--- Input ---
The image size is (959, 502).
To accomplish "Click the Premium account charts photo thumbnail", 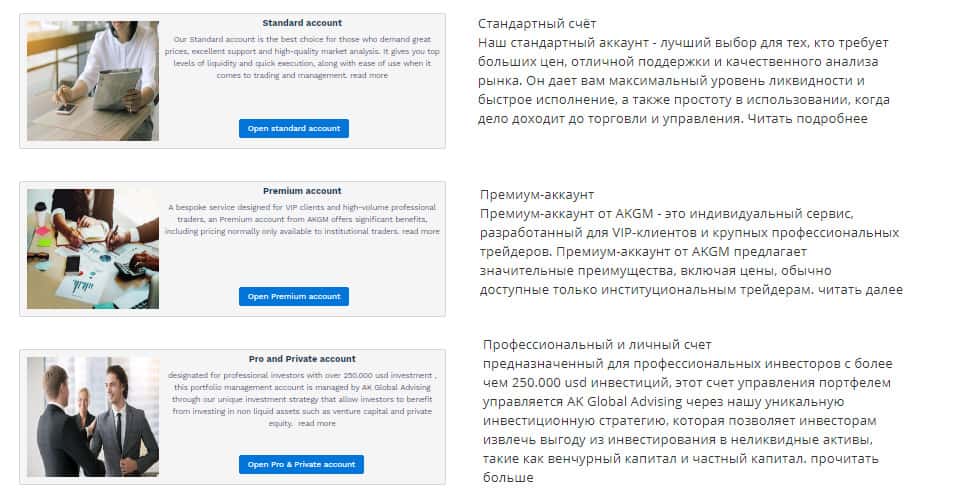I will tap(92, 249).
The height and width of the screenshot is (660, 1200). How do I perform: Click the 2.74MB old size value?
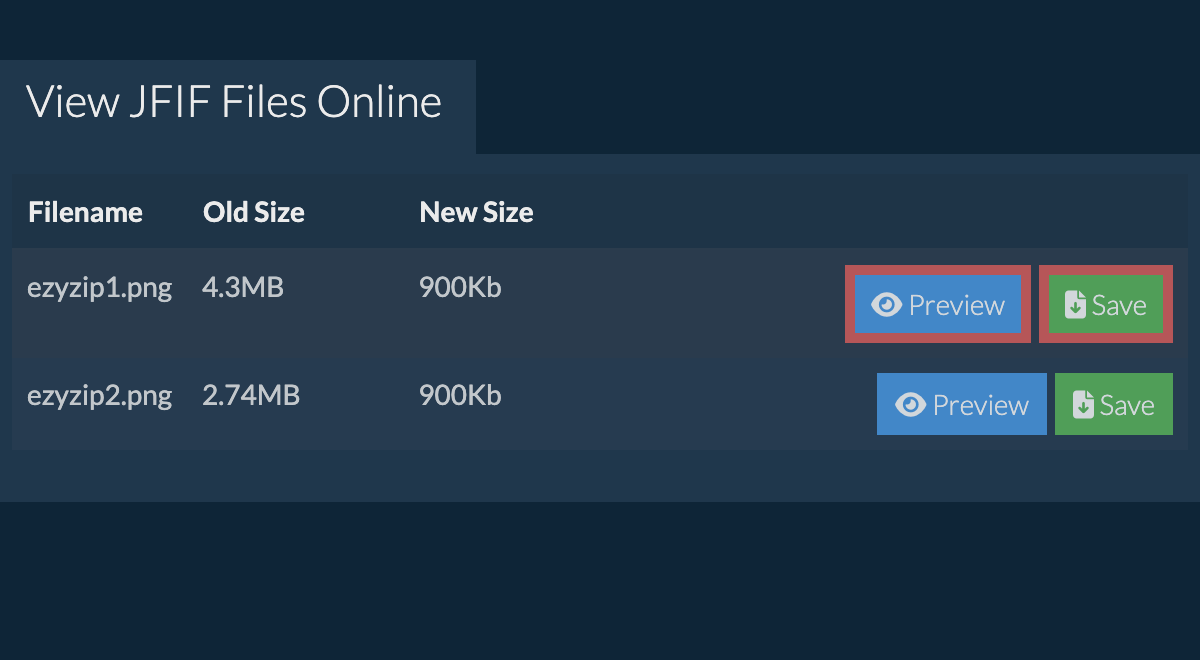pyautogui.click(x=251, y=395)
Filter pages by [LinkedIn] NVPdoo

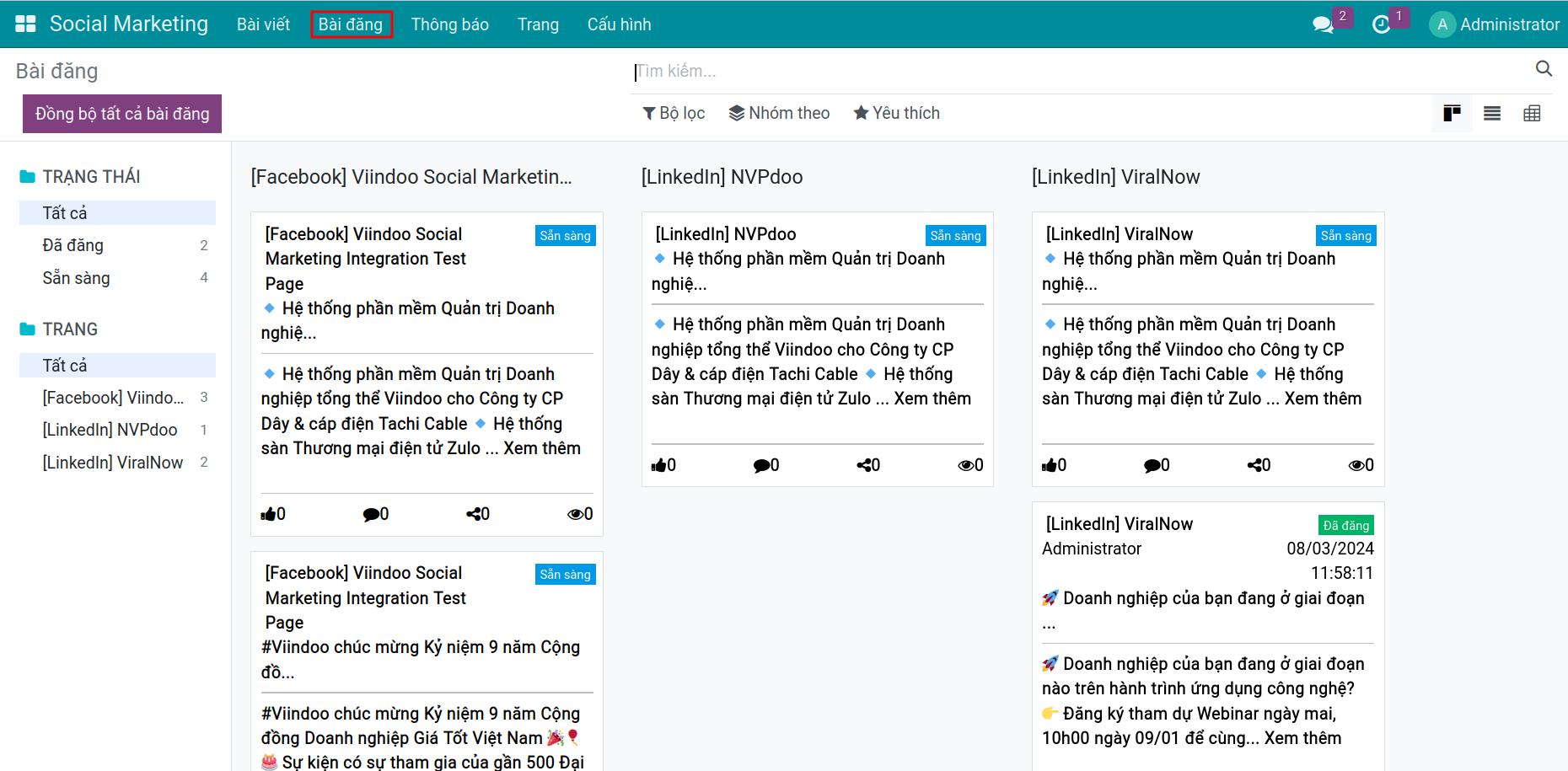tap(110, 430)
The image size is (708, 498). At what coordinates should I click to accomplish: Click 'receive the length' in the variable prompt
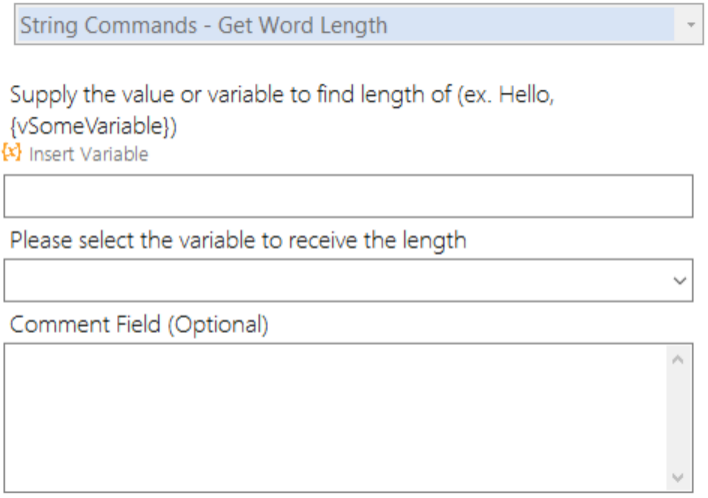pyautogui.click(x=377, y=240)
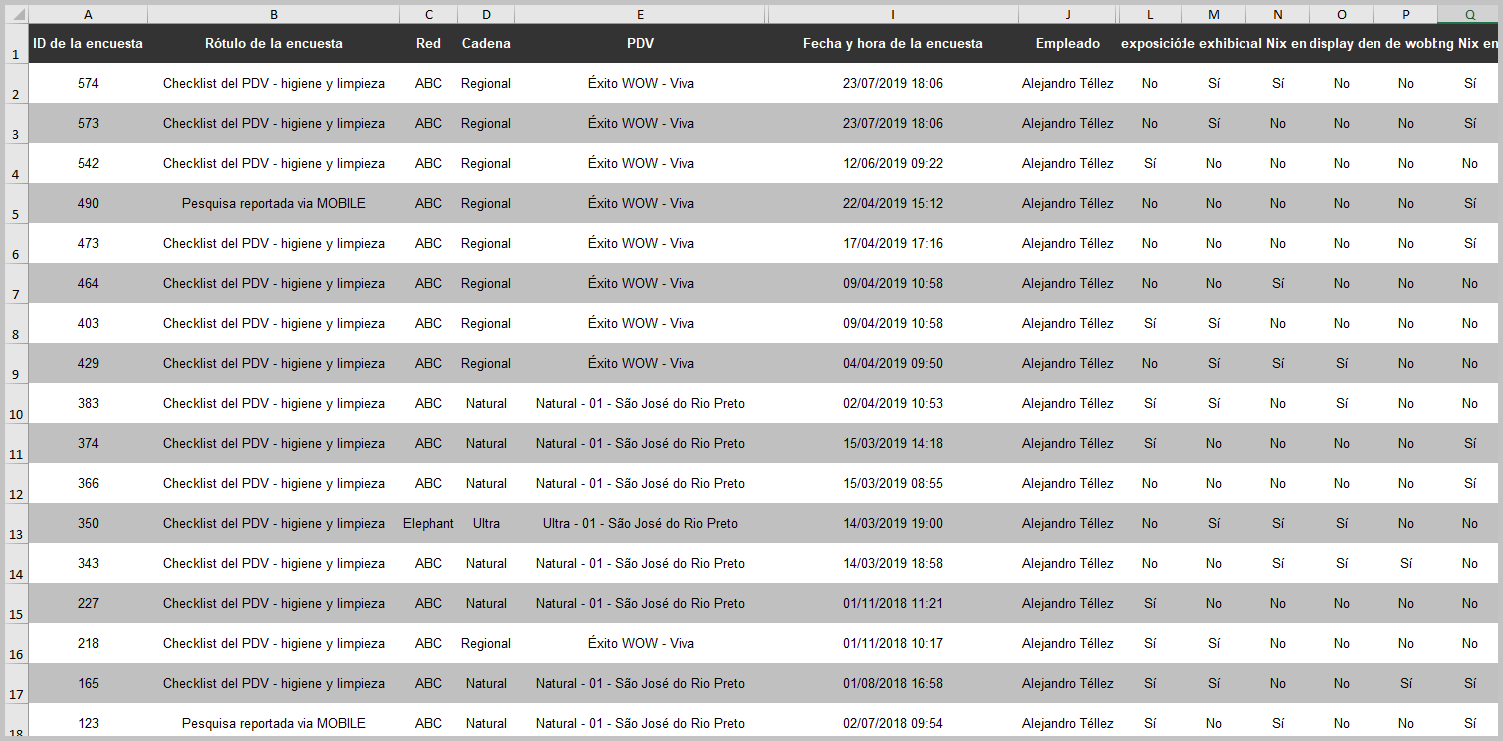Image resolution: width=1503 pixels, height=741 pixels.
Task: Click the 'Cadena' header cell
Action: pyautogui.click(x=486, y=44)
---
**Exercise**
Restate exactly, and only, the lines from the one that holds "Filter pages by [LinkedIn] NVPdoo" down to the last line of the material above. Omit the pictures.

**Your response**
Filter pages by [LinkedIn] NVPdoo

tap(110, 430)
The image size is (708, 498). At what coordinates should I click to accomplish: Click 'receive the length' in the variable prompt
pyautogui.click(x=377, y=240)
Image resolution: width=1503 pixels, height=741 pixels.
Task: Click the 'Cadena' header cell
Action: pyautogui.click(x=486, y=44)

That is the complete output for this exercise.